The upside of buying bonds, however, is that you'll generally collect a lot more interest than you will with a CD. And while there is some risk involved, bonds are generally considered a much safer investment than stocks.
Bond interest is paid semiannually, which means you can look forward to a steady stream of income when you buy bonds. And while you're technically locking yourself into a specific term when you invest in bonds, if the market is strong, you can always sell them during that term without penalty if you decide you want to put your money elsewhere.
3. Invest in stocks
Though stocks are known to be far more volatile than bonds, they also tend to deliver much higher returns. And that could be crucial in growing your wealth.
Imagine you have $5,000 at your disposal, and you choose to invest it in stocks over a 10-year period. Let's also imagine that during that time, the stock market delivers an average annual 7% return -- that's a few percentage points below its historical average, but it never hurts to be a little conservative. After a decade, you'd wind up with $9,835.
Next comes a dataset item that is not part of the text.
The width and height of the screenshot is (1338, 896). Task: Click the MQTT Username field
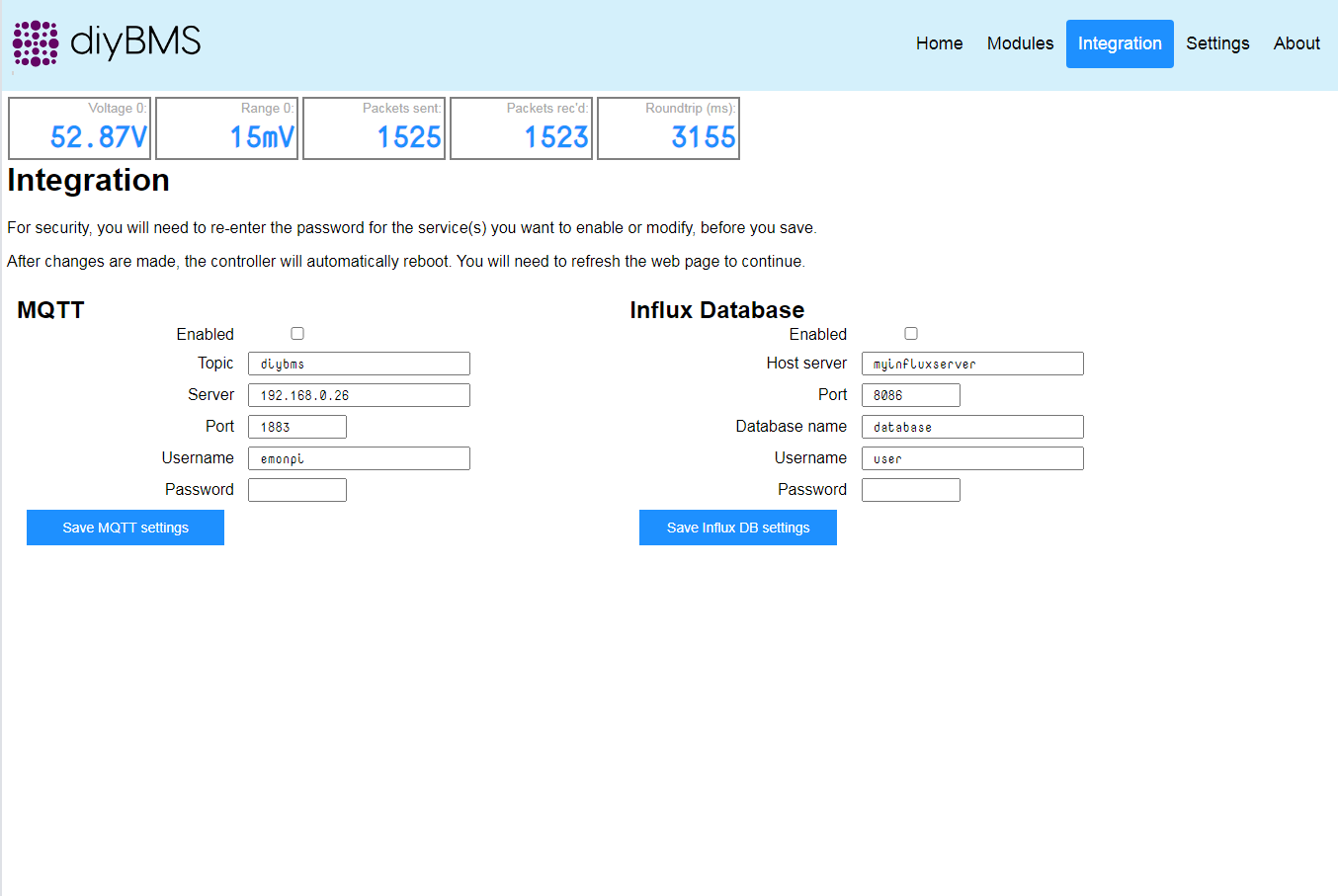[x=359, y=458]
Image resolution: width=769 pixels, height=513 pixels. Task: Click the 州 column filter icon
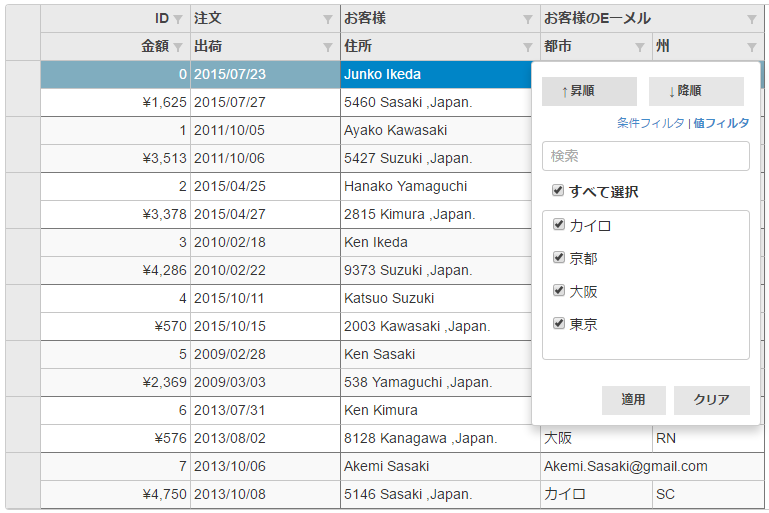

A bond portfolio, on the other hand, might deliver half that return, leaving you with $7,053. Now over a 10-year period, that's not a huge difference. But over a 30-period, you'd be looking at $24,000 difference, which is far more substantial.
Keep in mind that if you load up on dividend stocks, you'll receive quarterly income similar to the semiannual interest payments you'd get from bonds. Though dividends aren't guaranteed, companies with a strong history of paying them tend to uphold that practice.
Of course, these are just a few things you can do to make your money work for you. You can also invest in real estate by buying a property you hope will appreciate in value over time. That sort of investment, however, might require more hands-on work, so if you're looking to do the least amount of legwork, a savings account or CD will best serve your needs. On the other hand, if you're willing to do a modest yet reasonable amount of research, a mix of bonds and stocks might really serve you well in the long run.